_WRITTEN PROBLEM A_
Please copy the listing below, the one placed after the passage on updating member data, line for line and without changes. Leave out the pictures.

_DOCUMENT PASSAGE_

((

The example output TSQL code above includes a user defined function dbo.udfMemberParentID( ). The user defined function (udf) named dbo.udfMemberParentID (@DomainID, @MemberCode, @MemberLevel) is used to retrieve the ParentMemberID for the record being inserted. In some embodiments, the function can take parameters of DomainID, MemberCode and MemberLevel. The return value is the actual MemberRID for the record that is the parent of the record being inserted. The function may return the MemberRID of the Member Table where the passed parameter values (for example, DomainID, MemberCode and MemberLevel parameter values) are equal to the respective values of the Member table. If no values match the parent record that is queried, the function may returns NULL
Execution of the member TSQL statements results in sending a member data query to data source 110 by ODS data engine 120 at step 630. In some embodiments, the query is sent as a TSQL statement from ODS data engine 120 to data store 110. Data store 110 receives the query, retrieves source data 105 corresponding to the query, and sends the source data back to ODS data engine 120.
Source data is received from data store 110 by ODS data engine 120 at step 640. Member data in a member table of destination table 135 is then updated with the received data at step 650. In some embodiments, ODS data engine 120 compares the received data from data store 110 to data in one or more destination tables. If the received data is not contained in the corresponding destination table, the received data is inserted into the table. If the data is contained in the table, the levels, descriptions, and other data associated with each domain record and member record are compared. If the dimension table data differs, it is replaced with the data retrieved from data store 110.
A member attribute data query is sent to data store 110 by ODS data engine 120 at step 730. The query is received by data store 110, processed, and source data 105 which matches the query is sent by data store 110 to ODS data engine 124. The member attribute data matching the query is received from data store 110 by ODS data engine 120 at step 740. The data in the MemberAttribute table of the destination tables 135 is then updated with the received data at step 750.
Member records are then updated with a soft delete in a member table but have been deleted at the source data at step 820. These members are soft deleted by setting a parameter associated with the particular records rather than physically deleting the data. This insures that the data may be recovered easily if the deletion was in error or is temporary. Next, member records with new member specific attributes are updated at step 830. Member attributes that did not previously exist in the member attribute table are then inserted at step 840. Finally, member attribute records that have changed since the last query to the source data are updated at step 850. Updating the member attributes may include comparing the attributes, inserting the attribute data that did not previously exist in the records data, and changing attribute values and other data for attributes that have changed since the last update.

))

_DATA PROVIDED_

((

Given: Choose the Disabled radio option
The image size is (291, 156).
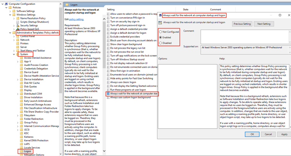Looking at the screenshot, I should coord(161,43).
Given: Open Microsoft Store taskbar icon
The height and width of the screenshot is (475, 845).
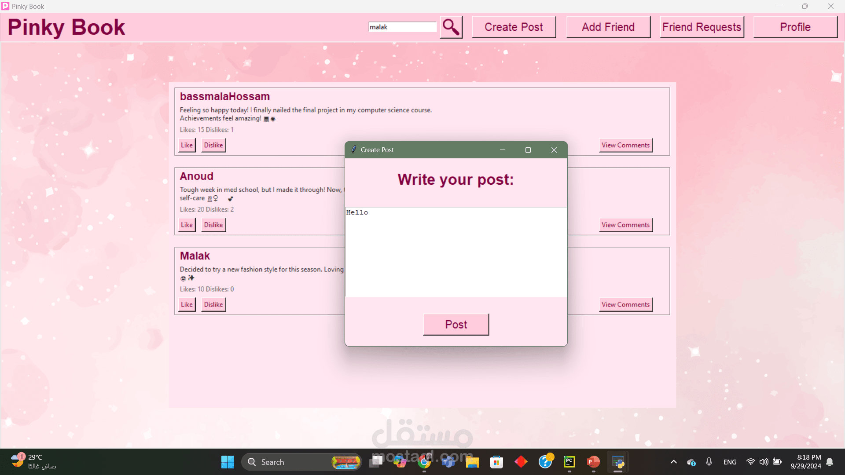Looking at the screenshot, I should point(496,462).
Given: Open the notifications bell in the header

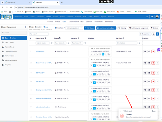Looking at the screenshot, I should pos(147,17).
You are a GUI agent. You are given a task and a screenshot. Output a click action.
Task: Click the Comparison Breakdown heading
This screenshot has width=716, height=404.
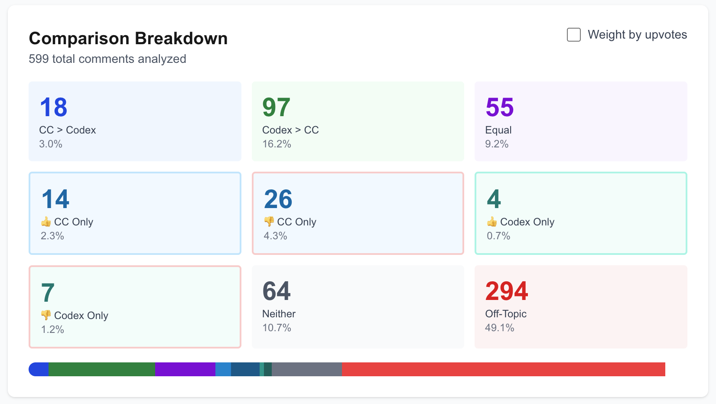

))

_WRITTEN PROBLEM B_
Extend the passage on updating member data and member attributes from the point where it ends.

_FINAL RESULT A_
Given: Choose the Disabled radio option
The image size is (291, 156).
Looking at the screenshot, I should coord(161,43).
Given: Open Microsoft Store taskbar icon
The height and width of the screenshot is (475, 845).
Looking at the screenshot, I should point(496,462).
Given: Open the notifications bell in the header

Looking at the screenshot, I should pos(147,17).
You are a GUI agent. You are given a task and a screenshot. Output a click action.
Task: Click the Comparison Breakdown heading
This screenshot has width=716, height=404.

_FINAL RESULT B_
The foregoing detailed description of the technology herein has been presented for purposes of illustration and description. It is not intended to be exhaustive or to limit the technology to the precise form disclosed. Many modifications and variations are possible in light of the above teaching. The described embodiments were chosen in order to best explain the principles of the technology and its practical application to thereby enable others skilled in the art to best utilize the technology in various embodiments and with various modifications as are suited to the particular use contemplated. It is intended that the scope of the technology be defined by the claims appended hereto.
Claims
1. A computer implemented method for transferring data, comprising:
- accessing meta-data which describes remote source data provided by an enterprise hierarchy system;
- dynamically generating query code by combining the accessed meta-data;
- executing the query code to retrieve the remote source data from the enterprise hierarchy system, the remote source data stored in a first format at a remote data store; and
- storing the retrieved source data in a set of destination tables having a second format, the second format based on a set of domain records, a set of member records for each domain record, and attributes for each domain record and member record.
2. The computer implemented method of claim 1, wherein said step of accessing includes:
- retrieving meta-data from one or more meta-data tables by a stored procedure, the stored procedure configured to generate TSQL query code form the meta-data.
3. The computer implemented method of claim 1, wherein said step of accessing includes:
- retrieving meta-data from one or more meta-data tables having a single schema by a stored procedure, the stored procedure configured to query two or more data sources based on data contained in the meta-data tables having the single schema.
4. The computer implemented method of claim 1, wherein dynamically generating query code includes:
- selecting a domain from the meta-data;
- determining a domain identity value for the selected domain;
- configuring one or more member records for the domain identity in the destination tables from the meta-data; and
- constructing one or more TSQL statements by concatenating the meta-data associated with the selected domain and one or more member records.
5. The computer implemented method of claim 1, wherein generating the query code includes concatenating the accessed meta-data into one or more queries, wherein each query includes the location of the source data, the location of the source data derived from the accessed set of meta-data.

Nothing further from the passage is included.